That Baby Really Does Roar Like a Lion


(Image: Edward J. Walsh, Boys Town National Research Hospital.)

Babies may look sweet and innocent, but their cries have just been compared to lion and tiger roars. The sounds are very similar, only babies "roar" at a much higher pitch.

The study, published in the latest PLoS ONE journal, helps to explain why it's hard to ignore all of these sounds, which appear universally to grate on the nerves of most mammals.

“Roaring is similar to what a baby sounds like when it cries,” speech scientist Ingo Titze, executive director of the National Center for Voice and Speech, was quoted as saying in a press release. “In some ways, the lion is a large replica of a crying baby, loud and noisy, but at a very low pitch.”

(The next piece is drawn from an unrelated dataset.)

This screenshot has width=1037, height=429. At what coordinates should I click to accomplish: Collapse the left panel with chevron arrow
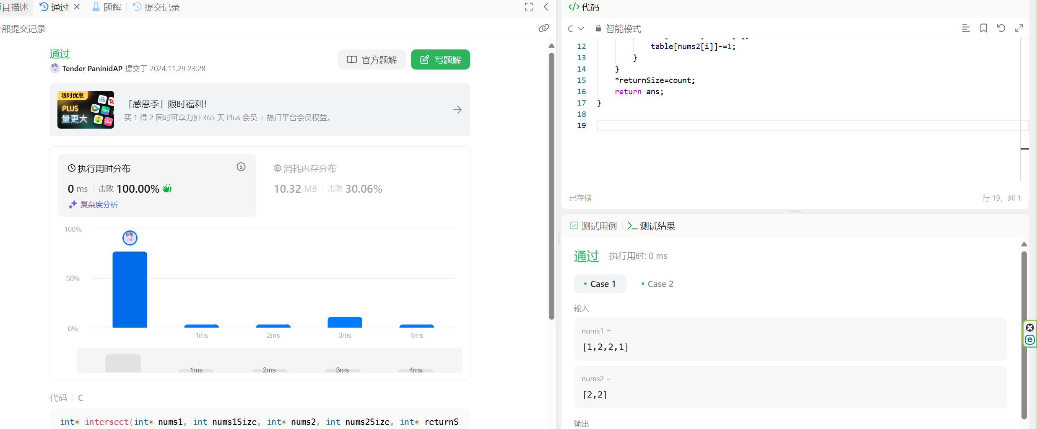pos(546,7)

The finding also helps to explain how domesticated cats manipulate women with their vocalizations. All people are hardwired to respond to baby cries, but that's especially true for women. Crying house cats sound a lot like crying babies, causing us to react even when we may not consciously want to. (This has benefited cats for ages, revealing how they really are like babies to some owners, and I'm one of them.)

Both roars and cries are indeed meant to grab our attention. Titze said a baby “cries to have people come to help it. The lion uses similar attention-getting sound, but mainly to say, ‘I am here, this is my territory, get out of here.’”

He added, “In both cases, we hear loud, grating sounds that grab people’s ears. When a baby cries, the sound isn’t pretty. The sound is basically rough. The vibration isn’t regular.”

Titze and his team determined that big cats' loud and low-frequency roars, which also possess this irregular quality, are predetermined by physical properties of their vocal fold tissue. These tissues have the ability to stretch and shear. Previously it was suspected that nerve impulses from the brain helped to control the sounds.

For both human babies and cats, the vocal folds/cords are “very loose and gel-like” and vibrate irregularly to make roars sound rough, Titze said. The main difference is just that babies cry at a high-pitched frequency, while big cats have a low-frequency roar.


In terms of cats, the new study negates the idea that big felines sound the way they do because they have large vocal cords.

“We were trying to correct a previous assumption that lions and tigers roar at low fundamental frequencies because they have a huge vocal folds,” study co-author Tobias Riede, a research assistant professor of biology at the University of Utah and a research associate at the NCVS, was also quoted as saying in the press release.

“It’s true they have large vocal folds, but the shape and the viscoelastic properties [tension and shearing strength] make the roars so loud and deep,” he added. “We study a lot of animals –- deer, elk, dogs and cats. Lions and tigers are just interesting examples for very loud and low-frequency vocalization.”

Some other interesting findings from the new research:

  • A lion or tiger's roar can reach 114 decibels.
  • The sound of a lion or tiger roar is 25 times louder than a gas lawn mower.
  • These big cats roar about 50 times in 90-second bouts.

“They roar with a sound that is frightening to people because it has this rough and raw quality,” Titze said. “Lions and tigers are deemed the kings of the beasts, partly because of their roars. Imagine if they sang beautiful tunes and they were very low-frequency tunes. Who’s going to be afraid of that?”